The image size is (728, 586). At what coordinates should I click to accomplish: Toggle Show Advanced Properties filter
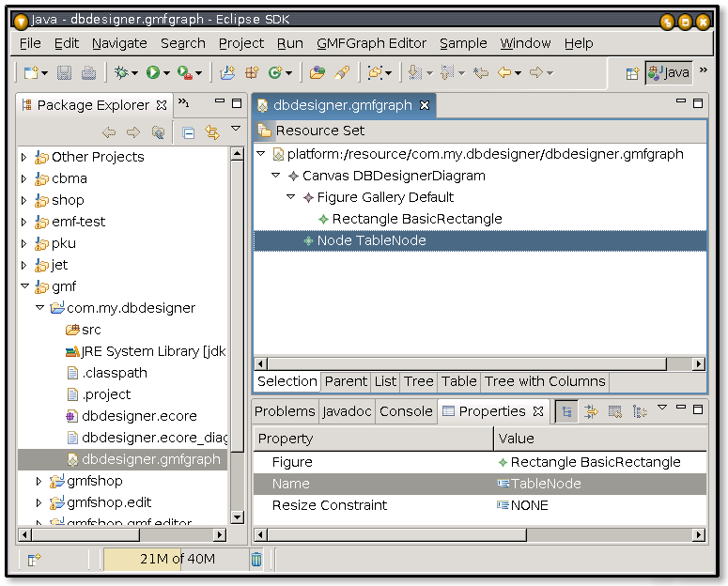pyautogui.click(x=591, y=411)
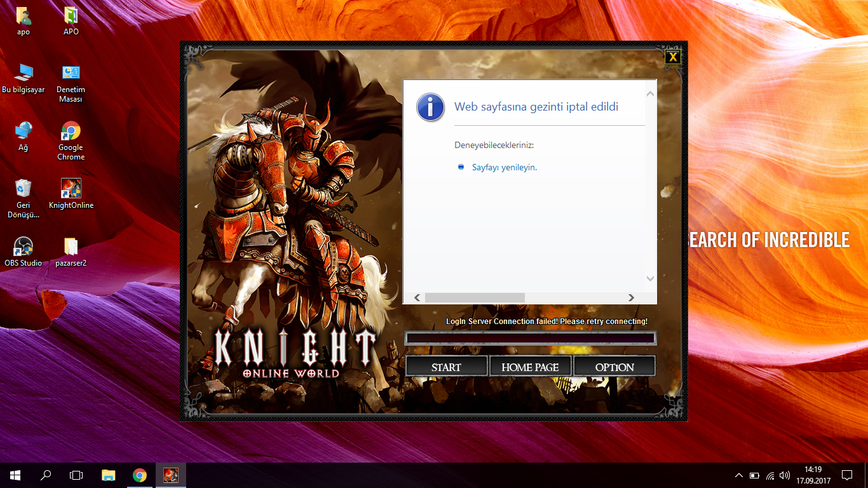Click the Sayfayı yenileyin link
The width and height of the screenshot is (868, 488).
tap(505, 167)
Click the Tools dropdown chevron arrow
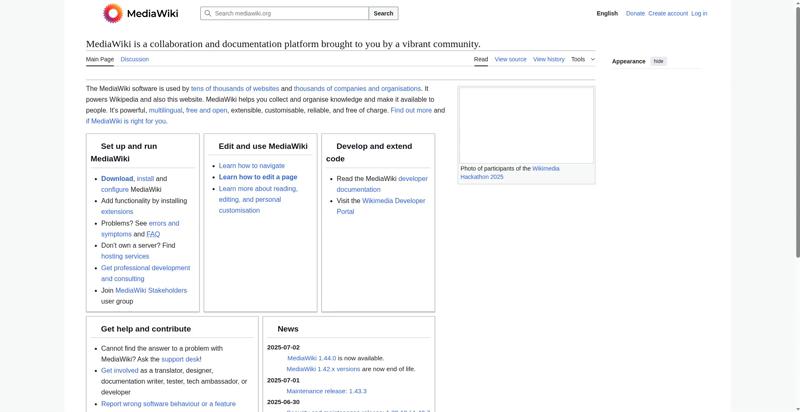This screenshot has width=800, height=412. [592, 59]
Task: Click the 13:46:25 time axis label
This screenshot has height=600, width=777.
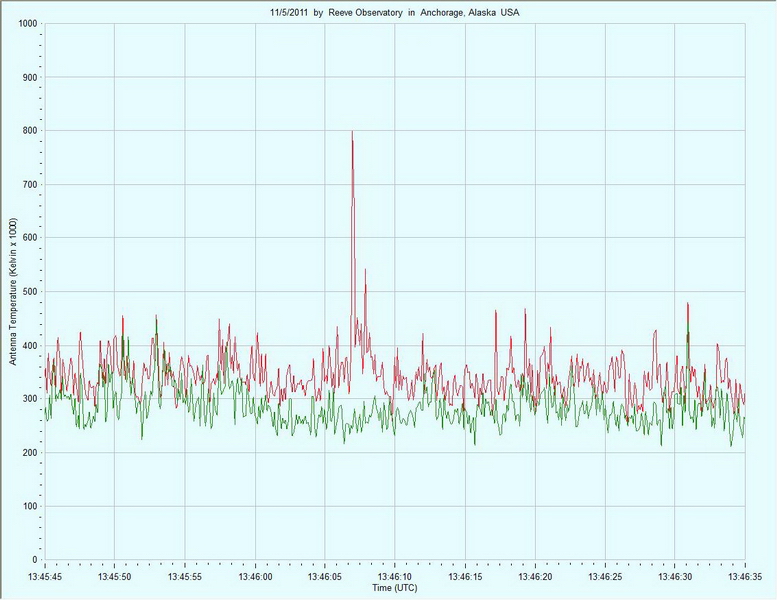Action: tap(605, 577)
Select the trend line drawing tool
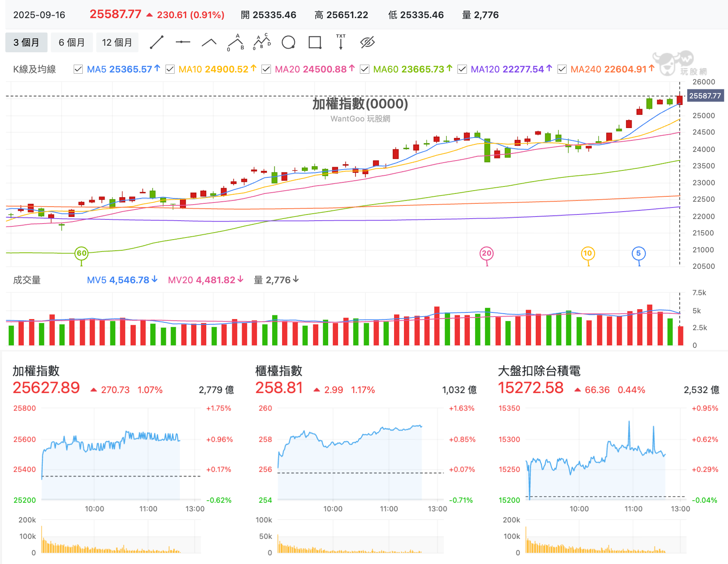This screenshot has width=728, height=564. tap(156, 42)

**Task brief**
The response must restate each line of the material above exactly and contain no images.

**Answer to this exercise**
The image size is (728, 586). At what coordinates should I click to accomplish: Toggle Show Advanced Properties filter
pyautogui.click(x=591, y=411)
Click the Sayfayı yenileyin link
The width and height of the screenshot is (868, 488).
tap(505, 167)
Click the Tools dropdown chevron arrow
This screenshot has width=800, height=412. [592, 59]
Task: Click the 13:46:25 time axis label
This screenshot has height=600, width=777.
Action: tap(605, 577)
Select the trend line drawing tool
This screenshot has width=728, height=564. tap(156, 42)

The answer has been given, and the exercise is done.